Decisores políticos, responsáveis dos sectores da Defesa e Segurança, bem como representantes de organizações internacionais e da sociedade civil, participam desde segunda-feira, em Dakar, Senegal, na 10.ª Edição do Fórum Internacional sobre Paz e Segurança.
O evento, visa promover soluções para os complexos desafios da segurança global, com particular enfoque no continente africano, foi aberto pelo Chefe de Estado senegalês, Bassirou Diomaye Diakhar Faye.
De realçar que no certame, que encerra hoje, Angola faz-se representar pela secretária de Estado para as Relações Exteriores, Esmeralda Mendonça, em representação do titular da diplomacia angolana, Téte António.
Na sessão de abertura, Bassirou Diomaye Diakhar Faye defendeu uma abordagem abrangente da soberania africana, que inclui dimensões energéticas, tecnológicas, alimentares e ambientais.

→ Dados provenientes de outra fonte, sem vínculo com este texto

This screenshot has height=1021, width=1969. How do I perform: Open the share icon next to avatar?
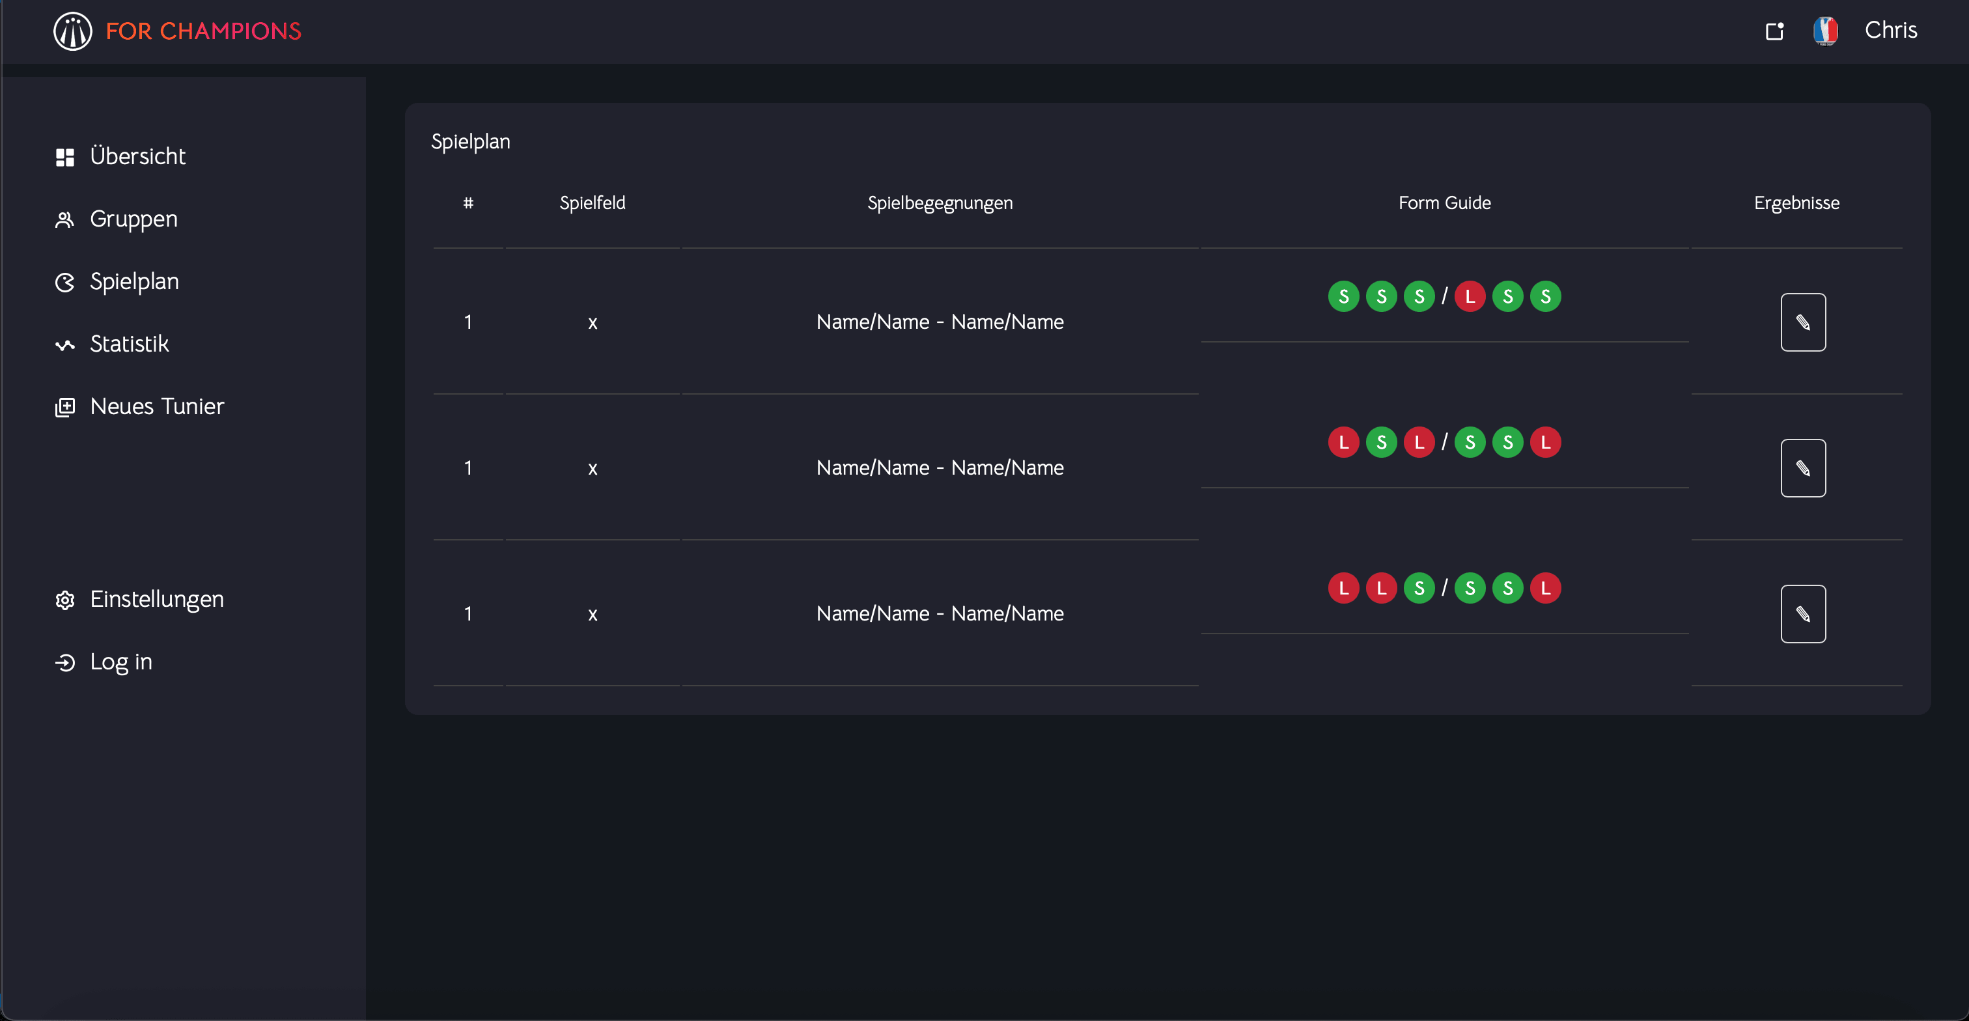[1774, 31]
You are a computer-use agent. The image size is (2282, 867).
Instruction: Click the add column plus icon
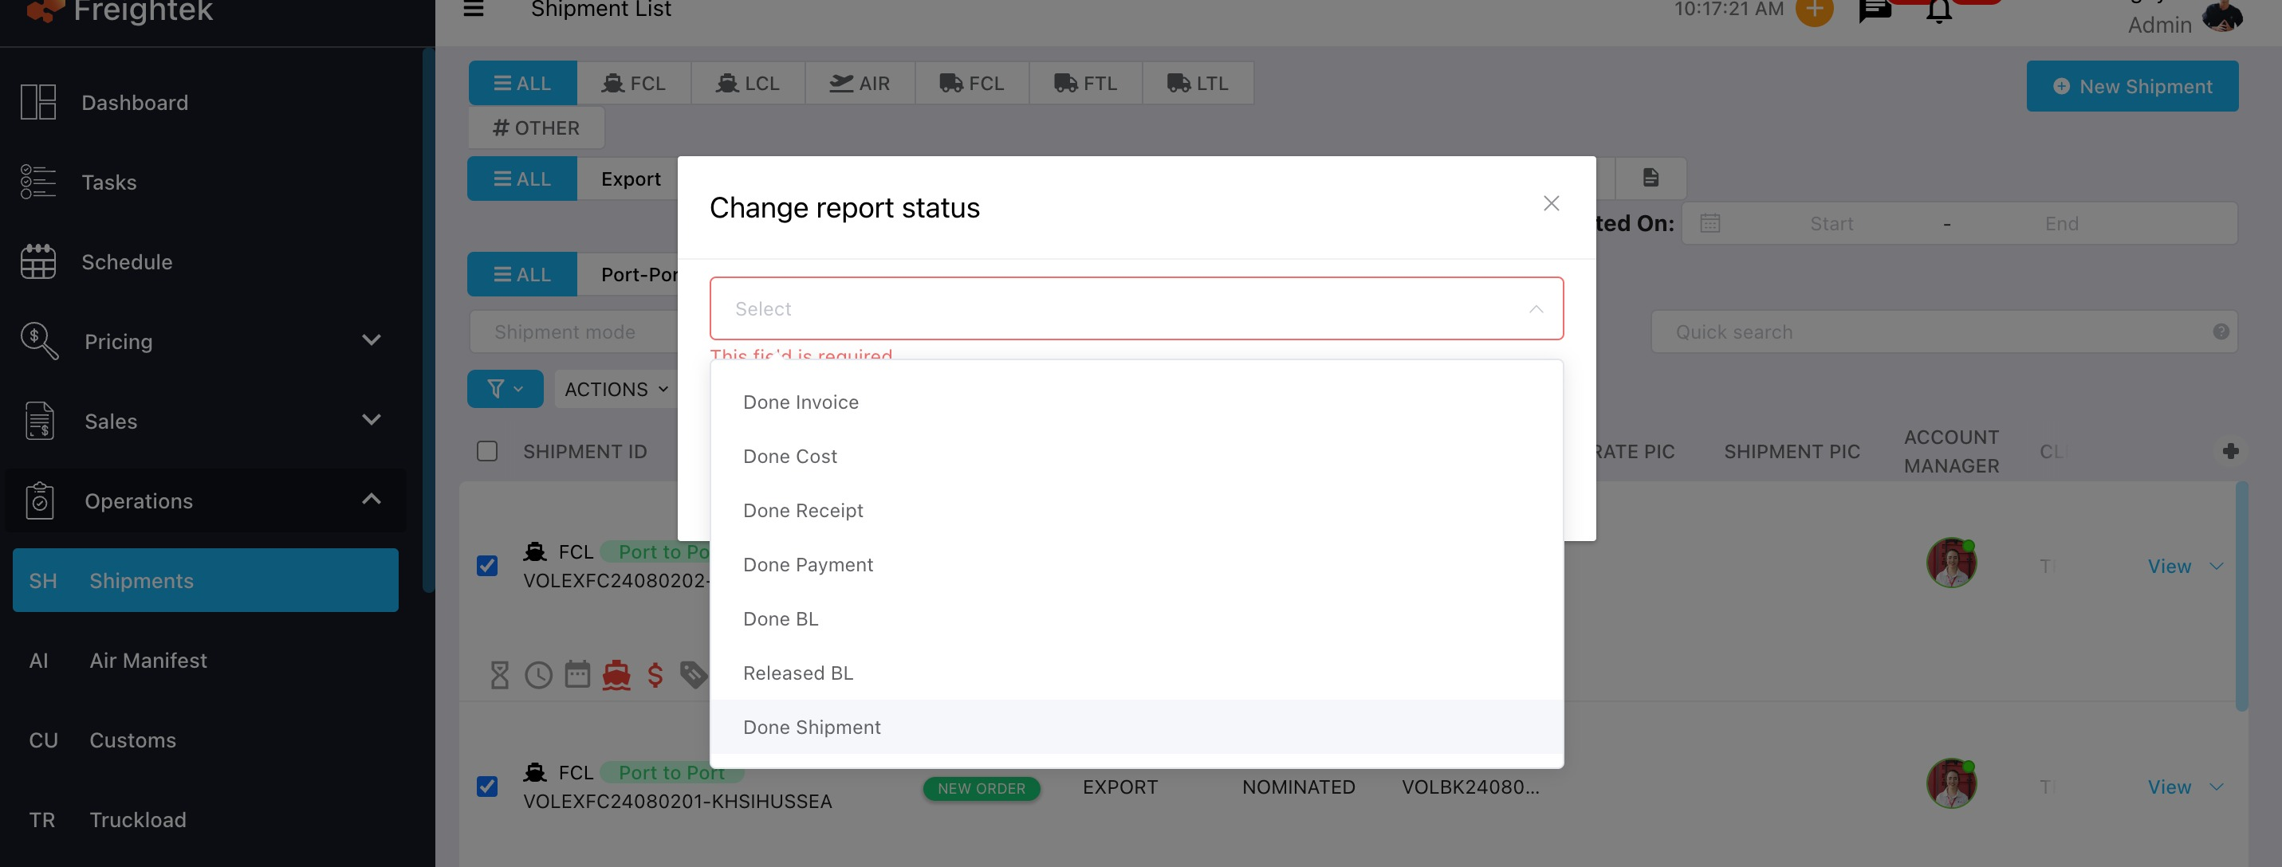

Referiu ainda que o desenvolvimento sustentável exige estabilidade efectiva e apelou ao reforço da solidariedade entre os países africanos face ao terrorismo, ao extremismo violento e às crises de governação.
Subordinado ao lema “África diante dos desafios de estabilidade, integração e soberania: quais soluções duradouras?”, a iniciativa reúne Chefes de Estado, membros de governos, especialistas, académicos, representantes da sociedade civil e organizações internacionais, com a finalidade de analisar os principais riscos que afectam a segurança do continente e identificar respostas concretas.
A edição deste ano aborda temas centrais ligados à consolidação da paz, à segurança, à estabilidade, ao crescimento económico e à integração regional.
O programa, estruturado em três momentos principais, prevê sessões plenárias, ateliers e eventos paralelos.
De acordo com o Ministério das Relações Exteriores, a sessão plenária de ontem abordou a “Soberania e questões contemporâneas: África entre perigos e oportunidades”, seguida de três ateliers em simultâneo sobre “Desafios da soberania numérica e tecnológica: quais estratégias para África?”, “Recursos naturais, influência estrangeira e soberania económica: rumo a uma nova governação africana dos recursos naturais estratégicos?”, entre outras temáticas.